June 30, 2015 @ 6:46 am
The Band’s “The Night They Drove Old Dixie Down” will surely be the go-to song to use as an example on this subject… even if it shouldn’t be. Unfortunate. One of the things that makes this song so great is that it paints such a vivid WITHOUT sympathizing, romanticizing, or supporting (in any way) the Southern narrative for the Civil War. It is told from a Southern perspective without acknowledging, or even attempting open dialogue on, why that is the stance that the narrator took. Only reason is “like my brother before me, I took a rebel stand”. The storytelling uses a very matter-of-fact approach rather than being emotionally charged which helps it stay classy and avoid stepping on or taking sides with any strongly held beliefs. There are plenty of people that play this song like it’s a damn National Anthem of sorts and all of them are foolish for doing so. Those that think it is a song sympathizing with Southern politics of the time are missing the deep desperation within. Every verse touches upon a different desperation which builds and makes each chorus feel like somewhat of a relief, even perhaps joyous (bells are ringing and people are singing), despite knowingly being defeated. This song deserves an extra round of applause for staying classy and avoiding those emotionally charged aspects. I believe these are some of the things that would allow it to hold up in today’s atmosphere. Magnificent songwriting. Something more along the flag and, let’s be honest, a good majority of those that feel the need to have it on display at all times, would be those super racist David Allan Coe songs… those can go ahead and be eradicated and I when they are I will applaud.

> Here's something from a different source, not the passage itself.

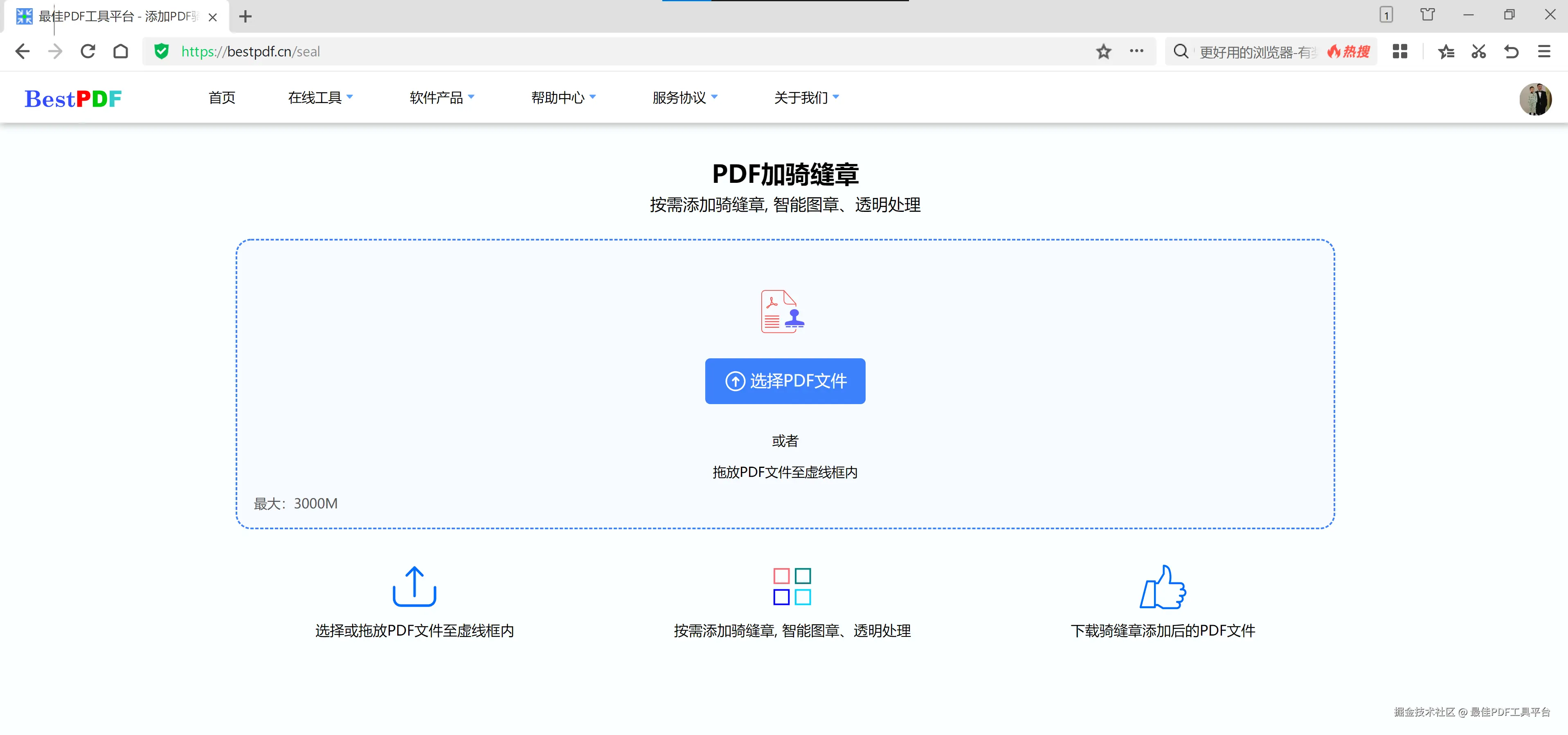Open browser hamburger menu

point(1543,52)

Trigger… I see at least one message mentioning that you live in Texas. I know nothing about you or where you are from but, if this is true, how many people do you know that are closet racists? If not actually racist how many people have you been around that will openly throw that “N” word around like it is the punchline to every joke that has ever existed? In my 26 years of life living in the Dallas/Fort Worth metroplex, briefly in Lubbock (a year… & it was even worse there), and Smalltown, Oklahoma I would have to be blind, deaf, and dumb to not see the obvious relation between the Confederate flag and unapologetic racists. I’ve hung out with them, I’ve lived with them, they are unavoidable. And it’s not a reckless over-generalization either. That is my experience at least I can’t speak of yours or any other individuals. All I have to go off of is what I have seen, heard, & witnessed with my own two eyes. The only reason I will miss this flag is because it has, on so many occasions, without fail, branded the narrow-minded type of thinking I try to avoid. Without it, avoidance won’t be as simple.
June 30, 2015 @ 8:17 am
Austin,
I undoubtedly recognize that some, if not many use the Confederate flag as a racist symbol. And yes, I have witnessed it myself personally, and I am in no way defending that behavior. Frankly, as someone who doesn’t want to see any bit of anyone’s heritage eradicated, I find it repulsive. But that’s not really the discussion here.
As for “The Night They Dorve Old Dixie Down,” I would respectfully disagree that it does not look sympathetically on the Confederacy. I understand that it was the ideal example for my argument, and maybe that’s a little unfair. But as another commented pointed out. Mikey Newbury’s “American Trilogy” is another excellent example. I just don’t want to see hysteria overstep its bounds where we start calling unassuming music fans racist for liking certain songs, that’s all.
June 30, 2015 @ 10:42 am
I think it looks sympathetically on the people of the South, but not the Confederacy itself.
The men who didn’t particularly feel like fighting for their rich neighbor’s right to own slaves, but were bound by honor or vengeance to do so anyway,
It’s a beautiful encapsulation of the deep pathos that characterizes the Southern people (and is a huge influence on the tone of country music), while never falling into the trap of condoning the country they fought for.